Pour ce qui est de la défense des droits, l’APHÉ est membre de plusieurs organismes régionaux et provinciaux et vient soutenir des revendications et demandes en ce qui concerne ses membres. «Nous sommes également là pour référer les gens aux bons organismes dans différentes situations, mais également pour les accompagner dans leurs démarches», ajoute-t-il.

Lisa-Marie Racette, animatrice-intervenante Photo gracieuseté

Du côté de l’intégration sociale, elle se réalise par différentes activités (artistiques, culturelles, sportives, de loisirs), de même que des ateliers.

L’objectif est de briser l’isolement et d’améliorer la qualité de vie des personnes handicapées de la MRC de L’Érable.

La sensibilisation de la population à la réalité quotidienne de même qu’aux besoins des personnes vivant avec un handicap fait également partie des objectifs de l’organisme par sa présence accrue dans sa communauté.

Active malgré la pandémie

L’arrivée de la COVID-19 n’a pas empêché, longtemps, l’organisme de poursuivre sa mission, comme l’explique M. Lapierre. «Nous nous sommes mis sur pause, mais deux semaines après, nous avons opté pour le virtuel afin de rejoindre les membres branchés. Mais puisqu’ils ne le sont pas tous, nous sommes allés à leur rencontre, en personne (et en respectant les normes sanitaires) afin de s’assurer qu’ils allaient tous bien. Nous leur avons apporté, entre autres, de la soupe, du chocolat, pour Pâques, pour leur donner une présence et garder nos liens malgré tout», a-t-il raconté.

Et le déménagement, entre les deux vagues de la pandémie, a permis d’intégrer des locaux plus accessibles et adaptés et qui offrent également davantage d’espace, ce qui permet d’accueillir plus de membres directement sur place en temps de pandémie, soit une dizaine.

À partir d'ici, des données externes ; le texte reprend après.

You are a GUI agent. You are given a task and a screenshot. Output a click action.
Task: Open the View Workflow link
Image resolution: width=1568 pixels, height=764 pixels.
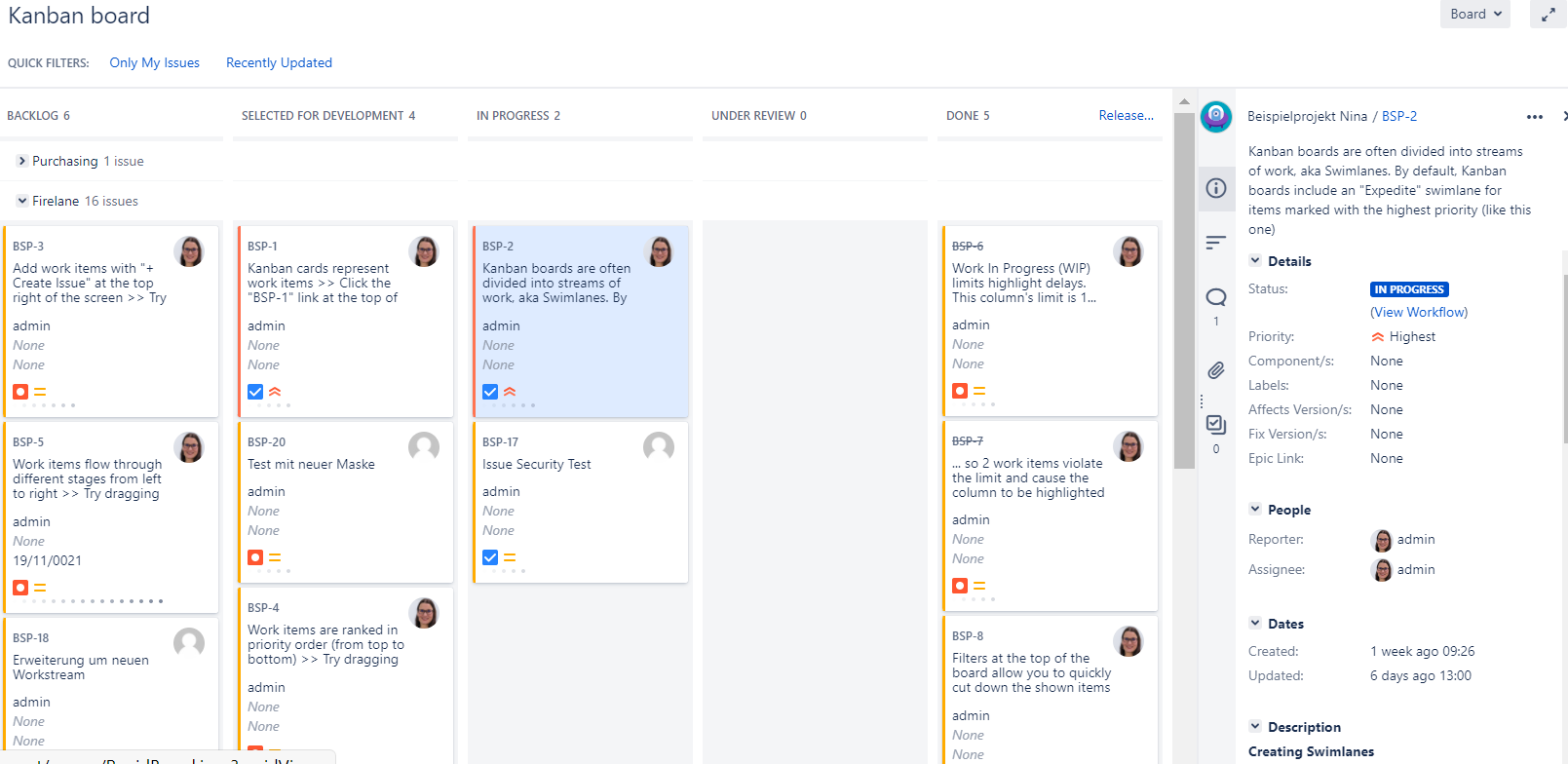tap(1418, 312)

Ainsi, des gens peuvent venir au local de l’organisme, mais il leur est également possible de participer à des ateliers en ligne. Sur place, trois personnes œuvrent maintenant à temps complet afin de répondre aux demandes. «Nous avons conservé une présence virtuelle pour certains qui ne peuvent pas sortir», explique le directeur général.

D’ailleurs, la vaccination en cours amène avec elle beaucoup d’espoir, notamment pour les personnes vivant avec un handicap qui sont dans des ressources de type familial et qui attendent ce vaccin afin de pouvoir recommencer à sortir et à faire des activités.

Déjà, on sent que les membres reviennent au local de l’organisme et réservent des ateliers. «On voit la lumière au bout du tunnel», exprime M. Lapierre. L’association a d’ailleurs déjà commencé à élaborer une programmation plus imposante afin de reprendre les bonnes habitudes pré-COVID-19.

Mélinda Morin, animatrice-intervenante
Photo gracieuseté

 

Parmi les ateliers qu’on proposera, certains touchent l’éducation et la saine alimentation, la gestion de vie, l’exercice physique, etc. «Et lors de ces rencontres, il y a toujours des discussions relatives à ces sujets», insiste le directeur général.

En cette Semaine québécoise de la déficience intellectuelle, il est important de rappeler que plusieurs organismes, comme l’APHÉ, existent afin de venir en aide à ces gens et leur permettre d’avoir une vie meilleure.

Il faut se rappeler que 16% des Québécois présentent un handicap quelconque.